Format as a JSON list of strings the lines that begin at the line containing "This screenshot has height=1618, width=1920." and end with the line containing "point(750,431)", both included, with one string per line and no blank lines.
•••••
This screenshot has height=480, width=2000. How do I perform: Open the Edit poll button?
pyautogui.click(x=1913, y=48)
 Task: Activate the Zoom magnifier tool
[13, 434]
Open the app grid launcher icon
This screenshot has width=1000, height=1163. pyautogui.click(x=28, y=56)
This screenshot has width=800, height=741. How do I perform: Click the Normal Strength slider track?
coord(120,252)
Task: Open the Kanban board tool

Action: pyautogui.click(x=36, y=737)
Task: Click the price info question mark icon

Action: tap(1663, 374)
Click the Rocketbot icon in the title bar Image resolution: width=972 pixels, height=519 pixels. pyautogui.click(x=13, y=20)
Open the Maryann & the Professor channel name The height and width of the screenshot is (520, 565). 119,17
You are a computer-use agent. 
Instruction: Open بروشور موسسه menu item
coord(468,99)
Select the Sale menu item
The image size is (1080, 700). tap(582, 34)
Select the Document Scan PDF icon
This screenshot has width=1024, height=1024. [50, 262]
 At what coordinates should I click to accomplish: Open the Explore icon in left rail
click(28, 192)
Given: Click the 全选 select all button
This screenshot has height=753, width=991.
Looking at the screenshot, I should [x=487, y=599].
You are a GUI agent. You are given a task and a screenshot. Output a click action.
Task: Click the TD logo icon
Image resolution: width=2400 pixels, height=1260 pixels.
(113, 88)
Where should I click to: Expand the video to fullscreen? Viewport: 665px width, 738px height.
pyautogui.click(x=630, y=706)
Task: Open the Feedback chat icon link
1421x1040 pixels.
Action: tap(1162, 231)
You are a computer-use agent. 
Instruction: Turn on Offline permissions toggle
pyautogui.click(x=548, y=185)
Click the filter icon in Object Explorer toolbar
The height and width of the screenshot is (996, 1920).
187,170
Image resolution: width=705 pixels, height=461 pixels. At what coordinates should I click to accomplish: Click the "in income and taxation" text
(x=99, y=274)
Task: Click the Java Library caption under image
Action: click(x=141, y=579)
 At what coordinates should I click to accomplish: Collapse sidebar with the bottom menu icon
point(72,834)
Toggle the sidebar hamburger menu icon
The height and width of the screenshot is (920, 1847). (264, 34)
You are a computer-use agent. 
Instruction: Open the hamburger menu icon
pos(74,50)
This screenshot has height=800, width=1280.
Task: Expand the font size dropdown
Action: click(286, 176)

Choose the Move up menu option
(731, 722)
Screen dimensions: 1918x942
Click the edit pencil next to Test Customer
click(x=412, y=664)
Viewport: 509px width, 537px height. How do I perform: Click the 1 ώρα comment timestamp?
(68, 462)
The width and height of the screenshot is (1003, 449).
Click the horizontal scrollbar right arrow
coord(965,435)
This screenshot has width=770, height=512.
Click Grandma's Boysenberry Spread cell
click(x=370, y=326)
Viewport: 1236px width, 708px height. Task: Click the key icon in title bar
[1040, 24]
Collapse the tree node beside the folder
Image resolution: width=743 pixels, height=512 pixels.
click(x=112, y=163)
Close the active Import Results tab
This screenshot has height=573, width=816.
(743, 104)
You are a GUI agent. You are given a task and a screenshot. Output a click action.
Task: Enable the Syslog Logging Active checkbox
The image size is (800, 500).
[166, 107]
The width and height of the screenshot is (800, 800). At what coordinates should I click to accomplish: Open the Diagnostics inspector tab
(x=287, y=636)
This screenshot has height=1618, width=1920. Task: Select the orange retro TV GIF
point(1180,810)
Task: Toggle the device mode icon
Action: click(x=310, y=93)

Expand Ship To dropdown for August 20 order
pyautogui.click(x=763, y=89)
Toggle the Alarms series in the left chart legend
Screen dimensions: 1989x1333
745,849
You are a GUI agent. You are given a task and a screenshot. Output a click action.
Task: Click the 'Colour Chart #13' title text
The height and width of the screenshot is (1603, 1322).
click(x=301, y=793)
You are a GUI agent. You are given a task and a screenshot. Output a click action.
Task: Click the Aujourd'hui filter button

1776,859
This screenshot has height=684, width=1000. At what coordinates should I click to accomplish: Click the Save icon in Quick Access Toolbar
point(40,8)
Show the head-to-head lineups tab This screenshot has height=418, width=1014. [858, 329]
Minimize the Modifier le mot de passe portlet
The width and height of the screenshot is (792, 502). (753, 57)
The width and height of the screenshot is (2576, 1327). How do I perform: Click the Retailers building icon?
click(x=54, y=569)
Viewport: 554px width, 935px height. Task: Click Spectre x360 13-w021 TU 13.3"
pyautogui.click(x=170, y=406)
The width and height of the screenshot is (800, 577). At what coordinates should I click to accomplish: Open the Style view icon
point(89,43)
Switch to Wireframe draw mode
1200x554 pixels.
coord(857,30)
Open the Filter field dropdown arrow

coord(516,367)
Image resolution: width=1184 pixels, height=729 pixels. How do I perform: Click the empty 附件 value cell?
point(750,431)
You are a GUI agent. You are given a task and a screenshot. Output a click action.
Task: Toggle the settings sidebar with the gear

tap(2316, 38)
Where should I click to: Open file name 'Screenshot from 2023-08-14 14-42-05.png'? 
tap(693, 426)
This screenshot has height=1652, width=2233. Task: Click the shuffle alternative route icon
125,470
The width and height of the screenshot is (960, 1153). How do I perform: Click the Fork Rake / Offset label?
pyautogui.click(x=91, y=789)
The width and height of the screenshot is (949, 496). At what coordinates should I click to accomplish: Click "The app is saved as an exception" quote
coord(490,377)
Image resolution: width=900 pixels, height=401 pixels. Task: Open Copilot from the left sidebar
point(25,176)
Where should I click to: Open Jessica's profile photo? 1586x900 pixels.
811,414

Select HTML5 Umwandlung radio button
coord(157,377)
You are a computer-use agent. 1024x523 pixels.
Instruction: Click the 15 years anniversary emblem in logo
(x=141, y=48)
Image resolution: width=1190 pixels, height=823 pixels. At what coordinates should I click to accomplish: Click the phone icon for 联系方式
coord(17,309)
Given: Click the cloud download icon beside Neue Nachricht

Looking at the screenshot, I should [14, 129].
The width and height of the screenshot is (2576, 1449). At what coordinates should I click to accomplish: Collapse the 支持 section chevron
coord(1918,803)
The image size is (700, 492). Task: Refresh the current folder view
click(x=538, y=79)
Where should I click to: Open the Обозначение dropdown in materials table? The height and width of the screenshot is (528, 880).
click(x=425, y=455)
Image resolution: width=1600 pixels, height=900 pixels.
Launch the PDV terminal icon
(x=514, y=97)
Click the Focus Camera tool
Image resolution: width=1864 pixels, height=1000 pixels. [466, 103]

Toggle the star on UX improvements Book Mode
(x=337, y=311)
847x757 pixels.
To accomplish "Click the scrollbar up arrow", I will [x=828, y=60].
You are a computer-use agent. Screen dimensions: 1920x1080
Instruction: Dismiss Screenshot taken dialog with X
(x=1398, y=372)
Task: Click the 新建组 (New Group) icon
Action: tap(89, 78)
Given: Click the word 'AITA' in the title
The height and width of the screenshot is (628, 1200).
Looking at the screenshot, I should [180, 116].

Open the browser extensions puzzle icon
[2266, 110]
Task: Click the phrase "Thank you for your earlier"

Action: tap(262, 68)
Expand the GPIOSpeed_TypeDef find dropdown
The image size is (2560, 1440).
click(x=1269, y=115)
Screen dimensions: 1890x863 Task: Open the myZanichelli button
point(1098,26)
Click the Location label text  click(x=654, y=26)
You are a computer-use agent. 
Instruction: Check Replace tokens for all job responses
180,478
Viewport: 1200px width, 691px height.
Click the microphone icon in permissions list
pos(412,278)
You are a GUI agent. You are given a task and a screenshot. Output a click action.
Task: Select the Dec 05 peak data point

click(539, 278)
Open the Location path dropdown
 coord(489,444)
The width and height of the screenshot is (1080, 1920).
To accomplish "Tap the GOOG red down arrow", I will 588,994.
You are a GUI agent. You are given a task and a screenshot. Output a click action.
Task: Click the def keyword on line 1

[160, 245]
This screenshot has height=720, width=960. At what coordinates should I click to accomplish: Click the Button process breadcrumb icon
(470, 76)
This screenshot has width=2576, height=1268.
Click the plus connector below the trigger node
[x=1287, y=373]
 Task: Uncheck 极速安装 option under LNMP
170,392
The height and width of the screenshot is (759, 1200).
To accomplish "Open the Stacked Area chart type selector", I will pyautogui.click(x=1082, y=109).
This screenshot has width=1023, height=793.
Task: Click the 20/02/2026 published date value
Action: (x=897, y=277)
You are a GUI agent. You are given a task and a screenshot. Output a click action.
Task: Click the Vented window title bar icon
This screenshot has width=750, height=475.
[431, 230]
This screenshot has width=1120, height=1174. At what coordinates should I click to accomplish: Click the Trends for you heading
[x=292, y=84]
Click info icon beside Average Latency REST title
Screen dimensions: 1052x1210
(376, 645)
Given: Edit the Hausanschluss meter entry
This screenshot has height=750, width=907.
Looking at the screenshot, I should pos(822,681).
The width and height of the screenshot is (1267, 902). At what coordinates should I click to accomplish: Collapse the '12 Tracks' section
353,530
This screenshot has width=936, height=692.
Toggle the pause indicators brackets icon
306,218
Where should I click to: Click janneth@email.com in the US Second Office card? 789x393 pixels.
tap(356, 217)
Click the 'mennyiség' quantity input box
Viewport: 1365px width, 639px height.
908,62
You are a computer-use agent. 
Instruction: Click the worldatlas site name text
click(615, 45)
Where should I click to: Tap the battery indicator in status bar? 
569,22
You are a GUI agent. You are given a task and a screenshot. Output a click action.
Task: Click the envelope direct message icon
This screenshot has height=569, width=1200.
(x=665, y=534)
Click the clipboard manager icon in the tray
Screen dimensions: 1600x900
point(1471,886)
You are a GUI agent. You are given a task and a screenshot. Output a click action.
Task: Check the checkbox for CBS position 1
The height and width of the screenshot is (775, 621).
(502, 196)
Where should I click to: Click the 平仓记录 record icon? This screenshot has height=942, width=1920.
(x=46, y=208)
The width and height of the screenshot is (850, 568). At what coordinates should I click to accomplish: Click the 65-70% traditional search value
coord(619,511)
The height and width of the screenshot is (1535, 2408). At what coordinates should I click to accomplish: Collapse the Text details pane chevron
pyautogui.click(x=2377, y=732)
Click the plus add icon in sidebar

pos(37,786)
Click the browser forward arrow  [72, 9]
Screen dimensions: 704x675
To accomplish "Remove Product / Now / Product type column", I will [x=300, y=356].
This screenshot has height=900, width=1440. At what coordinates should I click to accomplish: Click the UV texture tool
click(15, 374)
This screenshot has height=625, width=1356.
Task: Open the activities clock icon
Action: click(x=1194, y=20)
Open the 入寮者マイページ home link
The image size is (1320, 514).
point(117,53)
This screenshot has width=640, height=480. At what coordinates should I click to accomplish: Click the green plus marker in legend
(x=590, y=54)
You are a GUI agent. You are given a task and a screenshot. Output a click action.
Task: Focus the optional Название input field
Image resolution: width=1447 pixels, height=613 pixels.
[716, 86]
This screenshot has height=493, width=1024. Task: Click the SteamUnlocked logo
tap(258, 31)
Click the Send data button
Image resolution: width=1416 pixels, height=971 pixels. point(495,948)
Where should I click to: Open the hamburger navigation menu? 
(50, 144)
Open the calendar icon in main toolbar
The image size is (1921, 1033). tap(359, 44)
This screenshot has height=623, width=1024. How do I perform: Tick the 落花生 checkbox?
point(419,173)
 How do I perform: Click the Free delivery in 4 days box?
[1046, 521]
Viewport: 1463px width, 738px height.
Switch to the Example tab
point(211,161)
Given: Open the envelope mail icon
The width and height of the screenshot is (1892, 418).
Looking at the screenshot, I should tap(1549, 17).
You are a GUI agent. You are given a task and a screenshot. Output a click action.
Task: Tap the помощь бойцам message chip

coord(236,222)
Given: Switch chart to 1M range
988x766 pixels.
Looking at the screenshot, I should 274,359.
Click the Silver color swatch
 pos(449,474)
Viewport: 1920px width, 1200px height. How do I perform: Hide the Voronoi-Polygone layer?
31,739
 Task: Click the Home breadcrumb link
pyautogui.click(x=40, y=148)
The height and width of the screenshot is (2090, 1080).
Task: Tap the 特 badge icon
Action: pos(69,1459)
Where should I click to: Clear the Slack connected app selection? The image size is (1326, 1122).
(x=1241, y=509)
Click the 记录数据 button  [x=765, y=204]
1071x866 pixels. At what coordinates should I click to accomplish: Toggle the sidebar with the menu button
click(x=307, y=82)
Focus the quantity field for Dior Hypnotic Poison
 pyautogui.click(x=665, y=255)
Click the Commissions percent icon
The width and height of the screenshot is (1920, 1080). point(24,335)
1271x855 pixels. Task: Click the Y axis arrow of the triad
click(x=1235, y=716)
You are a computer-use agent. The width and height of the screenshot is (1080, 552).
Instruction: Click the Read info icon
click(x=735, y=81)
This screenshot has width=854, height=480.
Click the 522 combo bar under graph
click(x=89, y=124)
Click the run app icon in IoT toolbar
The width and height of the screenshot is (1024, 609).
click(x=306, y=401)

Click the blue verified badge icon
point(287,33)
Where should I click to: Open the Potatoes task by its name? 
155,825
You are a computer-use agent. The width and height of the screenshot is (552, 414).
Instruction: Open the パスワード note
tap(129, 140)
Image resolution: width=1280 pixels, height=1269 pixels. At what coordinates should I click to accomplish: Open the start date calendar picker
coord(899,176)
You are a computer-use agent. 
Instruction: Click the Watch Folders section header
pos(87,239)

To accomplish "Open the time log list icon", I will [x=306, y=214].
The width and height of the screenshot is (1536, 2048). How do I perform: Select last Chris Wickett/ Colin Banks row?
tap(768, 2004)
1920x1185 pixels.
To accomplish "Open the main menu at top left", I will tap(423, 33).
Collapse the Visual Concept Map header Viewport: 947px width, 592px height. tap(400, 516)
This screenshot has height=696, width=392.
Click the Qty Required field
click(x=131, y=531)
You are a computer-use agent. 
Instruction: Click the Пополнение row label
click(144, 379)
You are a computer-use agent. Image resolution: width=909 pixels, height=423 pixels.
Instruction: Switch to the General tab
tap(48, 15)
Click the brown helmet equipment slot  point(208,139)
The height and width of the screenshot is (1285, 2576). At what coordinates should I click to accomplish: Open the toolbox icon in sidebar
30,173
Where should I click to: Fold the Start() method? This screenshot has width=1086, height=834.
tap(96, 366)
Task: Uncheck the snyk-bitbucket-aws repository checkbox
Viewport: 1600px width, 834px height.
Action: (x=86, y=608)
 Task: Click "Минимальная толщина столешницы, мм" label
•••••
WRITTEN ANSWER
[
  "This screenshot has height=1618, width=1920. Task: Select the orange retro TV GIF",
  "point(1180,810)",
  "Task: Toggle the device mode icon",
  "Action: click(x=310, y=93)",
  "Expand Ship To dropdown for August 20 order",
  "pyautogui.click(x=763, y=89)",
  "Toggle the Alarms series in the left chart legend",
  "Screen dimensions: 1989x1333",
  "745,849",
  "You are a GUI agent. You are given a task and a screenshot. Output a click action.",
  "Task: Click the 'Colour Chart #13' title text",
  "The height and width of the screenshot is (1603, 1322).",
  "click(x=301, y=793)",
  "You are a GUI agent. You are given a task and a screenshot. Output a click action.",
  "Task: Click the Aujourd'hui filter button",
  "1776,859",
  "This screenshot has height=684, width=1000. At what coordinates should I click to accomplish: Click the Save icon in Quick Access Toolbar",
  "point(40,8)",
  "Show the head-to-head lineups tab This screenshot has height=418, width=1014. [858, 329]",
  "Minimize the Modifier le mot de passe portlet",
  "The width and height of the screenshot is (792, 502). (753, 57)",
  "The width and height of the screenshot is (2576, 1327). How do I perform: Click the Retailers building icon?",
  "click(x=54, y=569)",
  "Viewport: 554px width, 935px height. Task: Click Spectre x360 13-w021 TU 13.3\"",
  "pyautogui.click(x=170, y=406)",
  "The width and height of the screenshot is (800, 577). At what coordinates should I click to accomplish: Open the Style view icon",
  "point(89,43)",
  "Switch to Wireframe draw mode",
  "1200x554 pixels.",
  "coord(857,30)",
  "Open the Filter field dropdown arrow",
  "coord(516,367)",
  "Image resolution: width=1184 pixels, height=729 pixels. How do I perform: Click the empty 附件 value cell?",
  "point(750,431)"
]